*** Data provided Section Begins ***

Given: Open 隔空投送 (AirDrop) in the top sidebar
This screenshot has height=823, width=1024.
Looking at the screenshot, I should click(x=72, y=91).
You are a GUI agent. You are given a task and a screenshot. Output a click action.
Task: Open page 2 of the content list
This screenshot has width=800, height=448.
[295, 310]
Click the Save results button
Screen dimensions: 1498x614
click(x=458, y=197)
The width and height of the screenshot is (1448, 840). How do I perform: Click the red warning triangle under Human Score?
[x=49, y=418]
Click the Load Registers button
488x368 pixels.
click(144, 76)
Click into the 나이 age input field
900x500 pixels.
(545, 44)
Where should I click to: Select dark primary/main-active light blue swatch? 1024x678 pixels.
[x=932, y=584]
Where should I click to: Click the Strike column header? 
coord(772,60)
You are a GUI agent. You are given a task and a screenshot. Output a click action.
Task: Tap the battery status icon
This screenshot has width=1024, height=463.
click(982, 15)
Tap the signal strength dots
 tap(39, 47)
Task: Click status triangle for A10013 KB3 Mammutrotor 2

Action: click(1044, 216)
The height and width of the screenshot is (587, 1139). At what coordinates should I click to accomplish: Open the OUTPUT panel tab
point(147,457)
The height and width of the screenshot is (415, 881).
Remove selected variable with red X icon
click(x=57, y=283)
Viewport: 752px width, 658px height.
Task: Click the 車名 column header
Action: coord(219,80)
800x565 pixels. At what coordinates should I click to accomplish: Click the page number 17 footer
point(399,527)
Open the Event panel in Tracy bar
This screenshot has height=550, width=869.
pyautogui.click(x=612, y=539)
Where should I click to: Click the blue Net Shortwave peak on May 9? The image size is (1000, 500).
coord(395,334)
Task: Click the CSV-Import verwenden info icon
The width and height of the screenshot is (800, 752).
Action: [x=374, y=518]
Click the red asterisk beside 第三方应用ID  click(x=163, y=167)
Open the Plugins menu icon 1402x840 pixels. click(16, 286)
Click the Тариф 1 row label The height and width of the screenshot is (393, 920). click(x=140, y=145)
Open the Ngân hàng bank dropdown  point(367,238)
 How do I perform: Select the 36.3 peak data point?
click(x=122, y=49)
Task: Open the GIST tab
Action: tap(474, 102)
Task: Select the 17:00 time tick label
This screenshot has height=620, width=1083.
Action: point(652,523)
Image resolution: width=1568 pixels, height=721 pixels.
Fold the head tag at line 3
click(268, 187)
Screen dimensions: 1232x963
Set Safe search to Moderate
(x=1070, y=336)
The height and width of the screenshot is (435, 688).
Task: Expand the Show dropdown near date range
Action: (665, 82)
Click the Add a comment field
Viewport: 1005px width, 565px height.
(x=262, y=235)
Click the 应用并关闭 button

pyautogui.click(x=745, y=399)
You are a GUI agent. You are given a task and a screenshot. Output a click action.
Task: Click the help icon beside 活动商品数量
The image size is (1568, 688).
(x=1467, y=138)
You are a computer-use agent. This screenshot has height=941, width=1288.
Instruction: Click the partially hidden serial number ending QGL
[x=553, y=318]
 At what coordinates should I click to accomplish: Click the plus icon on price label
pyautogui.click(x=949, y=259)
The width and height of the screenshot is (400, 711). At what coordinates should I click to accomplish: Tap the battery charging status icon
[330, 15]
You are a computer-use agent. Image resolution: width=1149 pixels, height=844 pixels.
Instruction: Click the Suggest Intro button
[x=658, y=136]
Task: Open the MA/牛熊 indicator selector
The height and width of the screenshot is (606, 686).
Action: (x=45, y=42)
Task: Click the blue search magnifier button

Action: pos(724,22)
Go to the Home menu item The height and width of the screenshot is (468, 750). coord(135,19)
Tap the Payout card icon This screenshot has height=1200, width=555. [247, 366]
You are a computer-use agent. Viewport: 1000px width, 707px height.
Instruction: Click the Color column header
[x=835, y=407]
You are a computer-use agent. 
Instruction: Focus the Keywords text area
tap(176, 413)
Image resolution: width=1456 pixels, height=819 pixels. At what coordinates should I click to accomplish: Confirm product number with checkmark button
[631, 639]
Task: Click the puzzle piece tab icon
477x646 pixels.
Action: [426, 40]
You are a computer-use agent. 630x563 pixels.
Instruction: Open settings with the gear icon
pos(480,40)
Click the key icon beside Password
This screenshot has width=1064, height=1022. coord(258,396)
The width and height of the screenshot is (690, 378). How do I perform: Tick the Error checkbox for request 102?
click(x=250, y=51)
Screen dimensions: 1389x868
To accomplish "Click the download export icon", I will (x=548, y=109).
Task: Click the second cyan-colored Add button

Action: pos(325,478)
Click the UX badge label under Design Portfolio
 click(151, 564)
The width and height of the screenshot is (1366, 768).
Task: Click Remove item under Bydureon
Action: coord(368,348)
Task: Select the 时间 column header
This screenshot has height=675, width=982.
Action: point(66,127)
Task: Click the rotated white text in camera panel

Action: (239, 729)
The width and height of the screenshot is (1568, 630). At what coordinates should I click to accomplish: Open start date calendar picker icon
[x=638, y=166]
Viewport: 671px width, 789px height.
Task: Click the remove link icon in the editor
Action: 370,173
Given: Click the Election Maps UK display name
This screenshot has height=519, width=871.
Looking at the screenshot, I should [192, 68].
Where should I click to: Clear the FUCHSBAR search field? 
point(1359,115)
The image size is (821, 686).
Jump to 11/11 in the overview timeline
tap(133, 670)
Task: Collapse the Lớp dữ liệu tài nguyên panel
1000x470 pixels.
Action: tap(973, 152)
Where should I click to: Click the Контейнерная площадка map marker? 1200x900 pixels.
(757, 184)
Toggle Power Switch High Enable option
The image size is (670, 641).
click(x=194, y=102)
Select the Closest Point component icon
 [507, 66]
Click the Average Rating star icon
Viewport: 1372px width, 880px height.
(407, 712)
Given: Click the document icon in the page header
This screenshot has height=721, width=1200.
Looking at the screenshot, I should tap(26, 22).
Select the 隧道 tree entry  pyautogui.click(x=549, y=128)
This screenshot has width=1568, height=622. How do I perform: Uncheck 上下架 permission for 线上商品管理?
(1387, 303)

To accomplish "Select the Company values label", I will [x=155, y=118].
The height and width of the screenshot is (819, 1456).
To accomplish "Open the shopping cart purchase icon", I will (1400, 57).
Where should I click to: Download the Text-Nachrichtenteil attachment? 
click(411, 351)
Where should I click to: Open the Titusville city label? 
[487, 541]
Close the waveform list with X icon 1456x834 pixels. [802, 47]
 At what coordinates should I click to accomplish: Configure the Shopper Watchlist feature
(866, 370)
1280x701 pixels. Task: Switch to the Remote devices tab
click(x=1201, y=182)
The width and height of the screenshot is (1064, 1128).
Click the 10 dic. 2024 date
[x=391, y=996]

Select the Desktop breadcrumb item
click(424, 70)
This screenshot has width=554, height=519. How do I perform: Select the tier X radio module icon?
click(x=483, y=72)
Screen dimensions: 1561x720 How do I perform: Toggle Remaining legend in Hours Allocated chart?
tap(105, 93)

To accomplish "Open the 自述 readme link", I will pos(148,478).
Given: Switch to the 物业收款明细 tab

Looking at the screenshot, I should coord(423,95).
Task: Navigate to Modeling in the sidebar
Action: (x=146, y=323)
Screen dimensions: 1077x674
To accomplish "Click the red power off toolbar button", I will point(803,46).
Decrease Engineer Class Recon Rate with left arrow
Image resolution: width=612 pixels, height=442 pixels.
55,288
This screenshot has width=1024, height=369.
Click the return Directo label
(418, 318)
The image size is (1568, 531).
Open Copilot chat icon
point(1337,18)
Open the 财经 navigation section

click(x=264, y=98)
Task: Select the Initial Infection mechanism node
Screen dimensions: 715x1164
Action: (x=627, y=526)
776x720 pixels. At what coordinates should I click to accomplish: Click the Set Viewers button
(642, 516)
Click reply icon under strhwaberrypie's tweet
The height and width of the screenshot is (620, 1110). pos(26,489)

*** Data provided Section Ends ***

- Task goal -
Nothing should be dropped. Retype each line above as it is.

- Solved exercise -
Given: Open 隔空投送 (AirDrop) in the top sidebar
This screenshot has height=823, width=1024.
Looking at the screenshot, I should click(x=72, y=91).
You are a GUI agent. You are given a task and a screenshot. Output a click action.
Task: Open page 2 of the content list
This screenshot has width=800, height=448.
[295, 310]
Click the Save results button
Screen dimensions: 1498x614
click(x=458, y=197)
The width and height of the screenshot is (1448, 840). How do I perform: Click the red warning triangle under Human Score?
[x=49, y=418]
Click the Load Registers button
488x368 pixels.
click(144, 76)
Click into the 나이 age input field
900x500 pixels.
(545, 44)
Where should I click to: Select dark primary/main-active light blue swatch? 1024x678 pixels.
[x=932, y=584]
Where should I click to: Click the Strike column header? 
coord(772,60)
You are a GUI agent. You are given a task and a screenshot. Output a click action.
Task: Tap the battery status icon
This screenshot has width=1024, height=463.
click(982, 15)
Tap the signal strength dots
 tap(39, 47)
Task: Click status triangle for A10013 KB3 Mammutrotor 2

Action: click(1044, 216)
The height and width of the screenshot is (587, 1139). At what coordinates should I click to accomplish: Open the OUTPUT panel tab
point(147,457)
The height and width of the screenshot is (415, 881).
Remove selected variable with red X icon
click(x=57, y=283)
Viewport: 752px width, 658px height.
Task: Click the 車名 column header
Action: coord(219,80)
800x565 pixels. At what coordinates should I click to accomplish: Click the page number 17 footer
point(399,527)
Open the Event panel in Tracy bar
This screenshot has height=550, width=869.
pyautogui.click(x=612, y=539)
Where should I click to: Click the blue Net Shortwave peak on May 9? The image size is (1000, 500).
coord(395,334)
Task: Click the CSV-Import verwenden info icon
The width and height of the screenshot is (800, 752).
Action: [x=374, y=518]
Click the red asterisk beside 第三方应用ID  click(x=163, y=167)
Open the Plugins menu icon 1402x840 pixels. click(16, 286)
Click the Тариф 1 row label The height and width of the screenshot is (393, 920). click(x=140, y=145)
Open the Ngân hàng bank dropdown  point(367,238)
 How do I perform: Select the 36.3 peak data point?
click(x=122, y=49)
Task: Open the GIST tab
Action: tap(474, 102)
Task: Select the 17:00 time tick label
This screenshot has height=620, width=1083.
Action: point(652,523)
Image resolution: width=1568 pixels, height=721 pixels.
Fold the head tag at line 3
click(268, 187)
Screen dimensions: 1232x963
Set Safe search to Moderate
(x=1070, y=336)
The height and width of the screenshot is (435, 688).
Task: Expand the Show dropdown near date range
Action: (665, 82)
Click the Add a comment field
Viewport: 1005px width, 565px height.
(x=262, y=235)
Click the 应用并关闭 button

pyautogui.click(x=745, y=399)
You are a GUI agent. You are given a task and a screenshot. Output a click action.
Task: Click the help icon beside 活动商品数量
The image size is (1568, 688).
(x=1467, y=138)
You are a computer-use agent. This screenshot has height=941, width=1288.
Instruction: Click the partially hidden serial number ending QGL
[x=553, y=318]
 At what coordinates should I click to accomplish: Click the plus icon on price label
pyautogui.click(x=949, y=259)
The width and height of the screenshot is (400, 711). At what coordinates should I click to accomplish: Tap the battery charging status icon
[330, 15]
You are a computer-use agent. Image resolution: width=1149 pixels, height=844 pixels.
Instruction: Click the Suggest Intro button
[x=658, y=136]
Task: Open the MA/牛熊 indicator selector
The height and width of the screenshot is (606, 686).
Action: (x=45, y=42)
Task: Click the blue search magnifier button

Action: pos(724,22)
Go to the Home menu item The height and width of the screenshot is (468, 750). coord(135,19)
Tap the Payout card icon This screenshot has height=1200, width=555. [247, 366]
You are a computer-use agent. Viewport: 1000px width, 707px height.
Instruction: Click the Color column header
[x=835, y=407]
You are a computer-use agent. 
Instruction: Focus the Keywords text area
tap(176, 413)
Image resolution: width=1456 pixels, height=819 pixels. At what coordinates should I click to accomplish: Confirm product number with checkmark button
[631, 639]
Task: Click the puzzle piece tab icon
477x646 pixels.
Action: [426, 40]
You are a computer-use agent. 630x563 pixels.
Instruction: Open settings with the gear icon
pos(480,40)
Click the key icon beside Password
This screenshot has width=1064, height=1022. coord(258,396)
The width and height of the screenshot is (690, 378). How do I perform: Tick the Error checkbox for request 102?
click(x=250, y=51)
Screen dimensions: 1389x868
To accomplish "Click the download export icon", I will (x=548, y=109).
Task: Click the second cyan-colored Add button

Action: pos(325,478)
Click the UX badge label under Design Portfolio
 click(151, 564)
The width and height of the screenshot is (1366, 768).
Task: Click Remove item under Bydureon
Action: coord(368,348)
Task: Select the 时间 column header
This screenshot has height=675, width=982.
Action: point(66,127)
Task: Click the rotated white text in camera panel

Action: (239, 729)
The width and height of the screenshot is (1568, 630). At what coordinates should I click to accomplish: Open start date calendar picker icon
[x=638, y=166]
Viewport: 671px width, 789px height.
Task: Click the remove link icon in the editor
Action: 370,173
Given: Click the Election Maps UK display name
This screenshot has height=519, width=871.
Looking at the screenshot, I should [192, 68].
Where should I click to: Clear the FUCHSBAR search field? 
point(1359,115)
The image size is (821, 686).
Jump to 11/11 in the overview timeline
tap(133, 670)
Task: Collapse the Lớp dữ liệu tài nguyên panel
1000x470 pixels.
Action: tap(973, 152)
Where should I click to: Click the Контейнерная площадка map marker? 1200x900 pixels.
(757, 184)
Toggle Power Switch High Enable option
The image size is (670, 641).
click(x=194, y=102)
Select the Closest Point component icon
 [507, 66]
Click the Average Rating star icon
Viewport: 1372px width, 880px height.
(407, 712)
Given: Click the document icon in the page header
This screenshot has height=721, width=1200.
Looking at the screenshot, I should tap(26, 22).
Select the 隧道 tree entry  pyautogui.click(x=549, y=128)
This screenshot has width=1568, height=622. How do I perform: Uncheck 上下架 permission for 线上商品管理?
(1387, 303)

To accomplish "Select the Company values label", I will [x=155, y=118].
The height and width of the screenshot is (819, 1456).
To accomplish "Open the shopping cart purchase icon", I will (1400, 57).
Where should I click to: Download the Text-Nachrichtenteil attachment? 
click(411, 351)
Where should I click to: Open the Titusville city label? 
[487, 541]
Close the waveform list with X icon 1456x834 pixels. [802, 47]
 At what coordinates should I click to accomplish: Configure the Shopper Watchlist feature
(866, 370)
1280x701 pixels. Task: Switch to the Remote devices tab
click(x=1201, y=182)
The width and height of the screenshot is (1064, 1128).
Click the 10 dic. 2024 date
[x=391, y=996]

Select the Desktop breadcrumb item
click(424, 70)
This screenshot has width=554, height=519. How do I perform: Select the tier X radio module icon?
click(x=483, y=72)
Screen dimensions: 1561x720 How do I perform: Toggle Remaining legend in Hours Allocated chart?
tap(105, 93)

To accomplish "Open the 自述 readme link", I will pos(148,478).
Given: Switch to the 物业收款明细 tab

Looking at the screenshot, I should coord(423,95).
Task: Navigate to Modeling in the sidebar
Action: (x=146, y=323)
Screen dimensions: 1077x674
To accomplish "Click the red power off toolbar button", I will point(803,46).
Decrease Engineer Class Recon Rate with left arrow
Image resolution: width=612 pixels, height=442 pixels.
55,288
This screenshot has width=1024, height=369.
Click the return Directo label
(418, 318)
The image size is (1568, 531).
Open Copilot chat icon
point(1337,18)
Open the 财经 navigation section

click(x=264, y=98)
Task: Select the Initial Infection mechanism node
Screen dimensions: 715x1164
Action: (x=627, y=526)
776x720 pixels. At what coordinates should I click to accomplish: Click the Set Viewers button
(642, 516)
Click reply icon under strhwaberrypie's tweet
The height and width of the screenshot is (620, 1110). pos(26,489)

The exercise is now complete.